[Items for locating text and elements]

....

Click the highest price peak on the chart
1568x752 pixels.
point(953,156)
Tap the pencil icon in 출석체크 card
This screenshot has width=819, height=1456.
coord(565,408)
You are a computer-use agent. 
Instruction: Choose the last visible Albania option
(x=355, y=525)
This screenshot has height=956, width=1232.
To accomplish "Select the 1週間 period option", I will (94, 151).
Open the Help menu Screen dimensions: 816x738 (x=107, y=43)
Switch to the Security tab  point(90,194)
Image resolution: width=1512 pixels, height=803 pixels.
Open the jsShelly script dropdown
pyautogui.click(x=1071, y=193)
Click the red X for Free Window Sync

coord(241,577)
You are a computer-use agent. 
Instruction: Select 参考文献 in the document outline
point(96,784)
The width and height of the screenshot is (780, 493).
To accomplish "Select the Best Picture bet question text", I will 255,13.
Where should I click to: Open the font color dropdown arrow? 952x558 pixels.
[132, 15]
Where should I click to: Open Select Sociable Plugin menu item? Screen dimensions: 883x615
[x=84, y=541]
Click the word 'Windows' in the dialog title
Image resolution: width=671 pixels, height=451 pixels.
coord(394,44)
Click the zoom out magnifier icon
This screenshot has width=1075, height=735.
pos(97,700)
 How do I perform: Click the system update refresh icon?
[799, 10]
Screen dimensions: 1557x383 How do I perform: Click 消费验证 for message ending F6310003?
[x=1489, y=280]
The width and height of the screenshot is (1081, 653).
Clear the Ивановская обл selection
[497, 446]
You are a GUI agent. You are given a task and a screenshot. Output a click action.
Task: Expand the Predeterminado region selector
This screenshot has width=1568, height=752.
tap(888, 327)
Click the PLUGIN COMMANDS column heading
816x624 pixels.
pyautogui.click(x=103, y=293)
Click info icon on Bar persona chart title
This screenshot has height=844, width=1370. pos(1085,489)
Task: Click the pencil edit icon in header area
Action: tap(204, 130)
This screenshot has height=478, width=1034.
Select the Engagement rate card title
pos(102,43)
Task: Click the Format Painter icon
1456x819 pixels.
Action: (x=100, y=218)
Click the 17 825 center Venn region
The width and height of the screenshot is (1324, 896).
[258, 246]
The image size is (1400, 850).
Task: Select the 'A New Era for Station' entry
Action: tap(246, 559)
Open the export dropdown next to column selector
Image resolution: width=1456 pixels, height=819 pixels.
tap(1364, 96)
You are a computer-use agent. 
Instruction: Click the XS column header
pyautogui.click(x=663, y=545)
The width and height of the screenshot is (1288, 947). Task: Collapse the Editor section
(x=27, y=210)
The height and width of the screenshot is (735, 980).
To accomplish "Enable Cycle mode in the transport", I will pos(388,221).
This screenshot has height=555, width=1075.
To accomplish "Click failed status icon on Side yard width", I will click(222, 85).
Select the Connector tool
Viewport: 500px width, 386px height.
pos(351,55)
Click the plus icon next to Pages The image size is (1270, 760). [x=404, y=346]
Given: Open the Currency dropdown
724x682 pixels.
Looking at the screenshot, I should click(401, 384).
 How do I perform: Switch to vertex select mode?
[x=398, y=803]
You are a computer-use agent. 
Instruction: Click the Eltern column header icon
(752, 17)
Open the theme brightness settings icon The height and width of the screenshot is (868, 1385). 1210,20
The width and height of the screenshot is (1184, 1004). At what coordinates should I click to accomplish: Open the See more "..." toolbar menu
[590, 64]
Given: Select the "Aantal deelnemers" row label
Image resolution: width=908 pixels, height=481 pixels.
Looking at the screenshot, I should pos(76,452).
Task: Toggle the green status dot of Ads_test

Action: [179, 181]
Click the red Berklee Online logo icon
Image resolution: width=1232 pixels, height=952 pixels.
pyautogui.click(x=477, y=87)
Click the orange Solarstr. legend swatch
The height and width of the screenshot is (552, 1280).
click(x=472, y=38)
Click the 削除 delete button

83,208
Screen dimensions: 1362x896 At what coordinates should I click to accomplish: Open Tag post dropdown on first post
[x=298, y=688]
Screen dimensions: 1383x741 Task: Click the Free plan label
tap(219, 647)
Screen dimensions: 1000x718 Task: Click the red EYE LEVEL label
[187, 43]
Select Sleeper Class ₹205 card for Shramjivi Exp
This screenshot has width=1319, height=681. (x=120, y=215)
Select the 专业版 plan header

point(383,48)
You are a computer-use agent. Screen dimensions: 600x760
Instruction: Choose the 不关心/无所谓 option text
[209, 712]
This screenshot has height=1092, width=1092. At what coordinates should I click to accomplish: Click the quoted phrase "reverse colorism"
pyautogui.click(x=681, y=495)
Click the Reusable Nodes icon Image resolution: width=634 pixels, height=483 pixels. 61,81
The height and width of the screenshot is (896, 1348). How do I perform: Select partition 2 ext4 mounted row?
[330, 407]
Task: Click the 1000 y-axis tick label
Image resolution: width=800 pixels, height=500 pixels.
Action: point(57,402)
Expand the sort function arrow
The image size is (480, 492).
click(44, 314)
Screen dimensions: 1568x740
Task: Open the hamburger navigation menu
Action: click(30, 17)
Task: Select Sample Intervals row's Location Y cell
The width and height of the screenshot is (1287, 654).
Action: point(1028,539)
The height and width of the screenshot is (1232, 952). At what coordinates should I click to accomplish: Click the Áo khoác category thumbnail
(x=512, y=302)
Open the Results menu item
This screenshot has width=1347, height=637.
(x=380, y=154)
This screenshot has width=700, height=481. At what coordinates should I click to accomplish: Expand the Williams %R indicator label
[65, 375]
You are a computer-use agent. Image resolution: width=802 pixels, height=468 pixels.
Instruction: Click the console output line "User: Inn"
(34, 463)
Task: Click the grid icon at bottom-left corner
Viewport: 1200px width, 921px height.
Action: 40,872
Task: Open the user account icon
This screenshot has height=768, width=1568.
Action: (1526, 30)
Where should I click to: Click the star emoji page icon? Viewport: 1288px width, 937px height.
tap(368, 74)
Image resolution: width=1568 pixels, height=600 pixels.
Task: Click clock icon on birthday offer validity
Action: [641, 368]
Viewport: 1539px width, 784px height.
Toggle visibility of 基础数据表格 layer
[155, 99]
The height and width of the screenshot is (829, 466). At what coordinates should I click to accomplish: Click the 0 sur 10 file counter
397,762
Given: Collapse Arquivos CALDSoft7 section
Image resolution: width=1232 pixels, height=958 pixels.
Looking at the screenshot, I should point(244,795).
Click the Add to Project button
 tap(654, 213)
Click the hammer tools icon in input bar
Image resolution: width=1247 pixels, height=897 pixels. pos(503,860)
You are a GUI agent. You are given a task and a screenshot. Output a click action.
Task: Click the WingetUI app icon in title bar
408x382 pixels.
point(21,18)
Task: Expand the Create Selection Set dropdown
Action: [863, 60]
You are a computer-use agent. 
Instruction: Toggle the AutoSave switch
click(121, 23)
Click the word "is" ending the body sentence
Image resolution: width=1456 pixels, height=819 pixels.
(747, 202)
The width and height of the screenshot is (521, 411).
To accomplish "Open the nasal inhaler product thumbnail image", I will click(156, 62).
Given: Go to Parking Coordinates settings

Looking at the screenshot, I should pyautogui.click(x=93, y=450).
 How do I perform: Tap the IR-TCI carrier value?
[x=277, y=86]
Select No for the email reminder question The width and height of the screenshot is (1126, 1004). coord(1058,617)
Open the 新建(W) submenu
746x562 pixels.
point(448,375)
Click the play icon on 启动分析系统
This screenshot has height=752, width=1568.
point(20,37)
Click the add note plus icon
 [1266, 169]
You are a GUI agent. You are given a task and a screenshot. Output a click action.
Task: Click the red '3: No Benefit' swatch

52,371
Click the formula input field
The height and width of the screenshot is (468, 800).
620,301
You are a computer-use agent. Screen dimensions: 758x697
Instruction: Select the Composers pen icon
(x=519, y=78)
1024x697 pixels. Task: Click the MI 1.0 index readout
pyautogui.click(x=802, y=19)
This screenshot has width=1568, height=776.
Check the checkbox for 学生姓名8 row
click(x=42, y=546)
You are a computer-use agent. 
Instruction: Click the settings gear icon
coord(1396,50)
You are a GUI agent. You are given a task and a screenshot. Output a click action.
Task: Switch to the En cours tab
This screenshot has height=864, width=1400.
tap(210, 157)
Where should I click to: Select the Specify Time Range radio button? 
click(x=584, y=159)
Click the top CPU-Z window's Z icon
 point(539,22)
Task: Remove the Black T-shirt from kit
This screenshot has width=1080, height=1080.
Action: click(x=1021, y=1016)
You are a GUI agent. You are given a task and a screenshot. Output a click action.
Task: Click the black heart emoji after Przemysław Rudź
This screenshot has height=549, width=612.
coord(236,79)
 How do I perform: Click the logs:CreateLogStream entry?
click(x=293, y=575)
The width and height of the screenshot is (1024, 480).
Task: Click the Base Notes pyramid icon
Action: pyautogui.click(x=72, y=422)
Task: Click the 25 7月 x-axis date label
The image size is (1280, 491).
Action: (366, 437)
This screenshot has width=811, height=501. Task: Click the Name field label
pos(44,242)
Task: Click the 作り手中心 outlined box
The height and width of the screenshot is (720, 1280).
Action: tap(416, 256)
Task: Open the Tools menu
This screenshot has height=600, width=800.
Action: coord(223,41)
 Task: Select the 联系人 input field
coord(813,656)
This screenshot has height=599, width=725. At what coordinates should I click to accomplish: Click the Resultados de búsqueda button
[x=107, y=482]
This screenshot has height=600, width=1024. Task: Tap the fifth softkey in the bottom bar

....

■ WHAT YOU SHOULD DO ■
Update the lines between the one holding "Click the red Berklee Online logo icon" and the one holding "point(383,48)", inclusive, so that "Screen dimensions" becomes "Display size" and everything else stays the same.

■ TASK ANSWER ■
Click the red Berklee Online logo icon
Image resolution: width=1232 pixels, height=952 pixels.
pyautogui.click(x=477, y=87)
Click the orange Solarstr. legend swatch
The height and width of the screenshot is (552, 1280).
click(x=472, y=38)
Click the 削除 delete button

83,208
Display size: 1362x896 At what coordinates should I click to accomplish: Open Tag post dropdown on first post
[x=298, y=688]
Display size: 1383x741 Task: Click the Free plan label
tap(219, 647)
Display size: 1000x718 Task: Click the red EYE LEVEL label
[187, 43]
Select Sleeper Class ₹205 card for Shramjivi Exp
This screenshot has width=1319, height=681. (x=120, y=215)
Select the 专业版 plan header

point(383,48)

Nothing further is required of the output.